Porch piracy has spawned a market for anti-theft products, such as cameras made by Ring, Blink, Nest and Kuna that range in cost from $60 to $200. Police suggest buying one that is sharp enough to capture faces and pointing it toward the street to also capture the getaway car or license plate.
There’s the ballistic nylon Porch Pirate Bag for $34.95 that locks to a door handle or gate or column and seals closed with a lock. Or a variety of sturdy lockboxes opened by key or keypad code costing $60 and up, including a 34-inch-wide model ($599) from Landport, a company founded by a woman after an heirloom teacup sent by her mother was stolen. Package Guard ($59) is an app-activated disc that notifies you when a package has been delivered; if a thief tries to lift a package off the disc without disarming it, an alarm sounds.

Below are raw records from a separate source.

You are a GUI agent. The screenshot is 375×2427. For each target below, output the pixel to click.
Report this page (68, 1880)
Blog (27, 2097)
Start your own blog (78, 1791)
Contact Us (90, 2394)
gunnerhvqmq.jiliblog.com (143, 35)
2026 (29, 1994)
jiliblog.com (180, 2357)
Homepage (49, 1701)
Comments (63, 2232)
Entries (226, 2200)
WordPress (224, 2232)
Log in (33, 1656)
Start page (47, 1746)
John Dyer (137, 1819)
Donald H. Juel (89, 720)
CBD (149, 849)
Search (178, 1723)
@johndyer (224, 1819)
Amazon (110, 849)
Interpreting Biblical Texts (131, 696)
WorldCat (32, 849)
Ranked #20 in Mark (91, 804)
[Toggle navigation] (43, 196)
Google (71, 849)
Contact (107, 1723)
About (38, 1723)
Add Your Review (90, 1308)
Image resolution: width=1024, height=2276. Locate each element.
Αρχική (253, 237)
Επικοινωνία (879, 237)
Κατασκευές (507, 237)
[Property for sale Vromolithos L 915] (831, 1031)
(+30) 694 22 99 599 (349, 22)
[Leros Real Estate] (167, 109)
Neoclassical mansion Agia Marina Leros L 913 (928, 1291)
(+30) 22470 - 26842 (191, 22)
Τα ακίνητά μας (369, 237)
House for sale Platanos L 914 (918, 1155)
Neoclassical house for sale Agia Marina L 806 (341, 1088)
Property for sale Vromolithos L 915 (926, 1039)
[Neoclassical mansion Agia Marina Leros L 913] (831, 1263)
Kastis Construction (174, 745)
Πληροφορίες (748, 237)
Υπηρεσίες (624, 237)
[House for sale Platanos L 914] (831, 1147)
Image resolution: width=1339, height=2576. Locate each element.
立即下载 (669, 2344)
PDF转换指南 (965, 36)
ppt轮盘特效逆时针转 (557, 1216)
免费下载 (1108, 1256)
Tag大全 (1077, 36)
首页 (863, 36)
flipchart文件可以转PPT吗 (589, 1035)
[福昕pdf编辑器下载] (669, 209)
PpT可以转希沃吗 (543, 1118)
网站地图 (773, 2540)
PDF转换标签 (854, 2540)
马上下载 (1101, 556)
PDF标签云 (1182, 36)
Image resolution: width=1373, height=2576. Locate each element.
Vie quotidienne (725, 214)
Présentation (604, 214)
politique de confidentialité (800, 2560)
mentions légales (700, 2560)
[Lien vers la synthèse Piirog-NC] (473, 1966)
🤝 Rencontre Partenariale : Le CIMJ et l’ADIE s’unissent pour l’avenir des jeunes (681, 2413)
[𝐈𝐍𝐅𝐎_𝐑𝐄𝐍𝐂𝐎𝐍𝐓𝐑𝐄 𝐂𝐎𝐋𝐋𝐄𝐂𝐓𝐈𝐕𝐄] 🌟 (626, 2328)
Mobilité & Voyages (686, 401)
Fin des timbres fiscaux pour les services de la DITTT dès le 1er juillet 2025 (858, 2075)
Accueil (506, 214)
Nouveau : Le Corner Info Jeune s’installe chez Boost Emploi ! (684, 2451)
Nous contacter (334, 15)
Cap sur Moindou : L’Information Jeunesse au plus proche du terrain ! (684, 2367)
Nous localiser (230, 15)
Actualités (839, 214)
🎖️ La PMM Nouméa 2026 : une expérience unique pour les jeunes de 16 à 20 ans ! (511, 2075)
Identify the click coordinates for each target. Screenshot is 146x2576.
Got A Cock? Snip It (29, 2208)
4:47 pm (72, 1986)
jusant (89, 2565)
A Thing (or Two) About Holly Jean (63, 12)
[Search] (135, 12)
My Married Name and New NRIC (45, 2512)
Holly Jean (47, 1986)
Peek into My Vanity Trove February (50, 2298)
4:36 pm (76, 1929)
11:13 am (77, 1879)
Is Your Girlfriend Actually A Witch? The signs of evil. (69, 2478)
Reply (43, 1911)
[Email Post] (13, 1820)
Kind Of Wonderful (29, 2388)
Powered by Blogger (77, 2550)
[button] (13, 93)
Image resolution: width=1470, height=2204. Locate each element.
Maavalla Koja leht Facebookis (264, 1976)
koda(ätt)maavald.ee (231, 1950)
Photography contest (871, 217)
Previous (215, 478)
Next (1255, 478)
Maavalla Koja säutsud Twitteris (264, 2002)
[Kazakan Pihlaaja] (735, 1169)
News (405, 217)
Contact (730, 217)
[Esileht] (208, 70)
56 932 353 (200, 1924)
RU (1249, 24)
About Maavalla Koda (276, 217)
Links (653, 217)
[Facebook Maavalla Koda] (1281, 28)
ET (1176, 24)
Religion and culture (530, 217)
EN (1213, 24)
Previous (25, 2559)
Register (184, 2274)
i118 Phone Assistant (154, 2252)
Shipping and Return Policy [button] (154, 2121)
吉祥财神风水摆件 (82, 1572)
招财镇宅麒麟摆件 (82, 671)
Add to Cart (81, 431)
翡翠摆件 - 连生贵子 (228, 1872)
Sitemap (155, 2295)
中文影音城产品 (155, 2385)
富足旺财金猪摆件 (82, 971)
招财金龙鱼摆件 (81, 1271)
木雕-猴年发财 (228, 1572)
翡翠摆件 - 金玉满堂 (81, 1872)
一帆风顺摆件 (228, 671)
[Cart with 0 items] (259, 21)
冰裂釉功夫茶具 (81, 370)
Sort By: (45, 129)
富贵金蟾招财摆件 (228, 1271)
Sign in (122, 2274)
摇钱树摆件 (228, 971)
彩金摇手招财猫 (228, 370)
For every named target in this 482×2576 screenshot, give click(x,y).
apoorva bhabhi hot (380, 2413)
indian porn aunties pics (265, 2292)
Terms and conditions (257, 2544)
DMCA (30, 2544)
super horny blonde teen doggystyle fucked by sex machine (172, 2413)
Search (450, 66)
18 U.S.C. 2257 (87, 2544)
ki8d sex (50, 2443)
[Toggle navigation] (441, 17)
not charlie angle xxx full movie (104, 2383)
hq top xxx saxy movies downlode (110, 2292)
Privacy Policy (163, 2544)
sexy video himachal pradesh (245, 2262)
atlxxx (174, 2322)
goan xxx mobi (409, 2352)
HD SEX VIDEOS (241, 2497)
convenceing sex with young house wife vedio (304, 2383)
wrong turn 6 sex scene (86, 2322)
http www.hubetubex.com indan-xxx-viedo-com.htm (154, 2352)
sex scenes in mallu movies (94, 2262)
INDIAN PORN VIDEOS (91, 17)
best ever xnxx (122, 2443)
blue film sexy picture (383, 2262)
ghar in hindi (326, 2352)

Amazon also offers its Amazon Hub Locker or Counter secure pickup locations where customers can retrieve their packages at supermarkets, convenience stores or pharmacies. Amazon Key enables delivery drivers to leave packages inside your door, gate or garage with an app and an opener kit.
But you don’t have to buy anything if you take advantage of the strategies offered by the U.S. Postal Service such as Hold For Pickup at your local post office or Package Intercept to redirect deliveries or Registered Mail. Require a signature at time of delivery or designate a hidden area for dropoff. Check out tips from the U.S. Postal Inspection Service on “Keeping You Safe From Unhappy Holidays.”
Disappointed to get home and discover that your new laptop or that homemade Christmas fruitcake from grandma has been stolen? Companies like FedEx and UPS offer mobile apps or text-messaging services to coordinate deliveries. Customize times or specific dropoff spots whenever possible.
Consider mailing packages to your work address or to the residence of a neighbor or friend or relative who will be home during the day. Try to stay home when you’re expecting a delivery. Ask a neighbor to retrieve a package if you’re not home.
“Porch piracy is a preventable crime,” Denham said. “Be smart, be observant and talk to your neighbors.”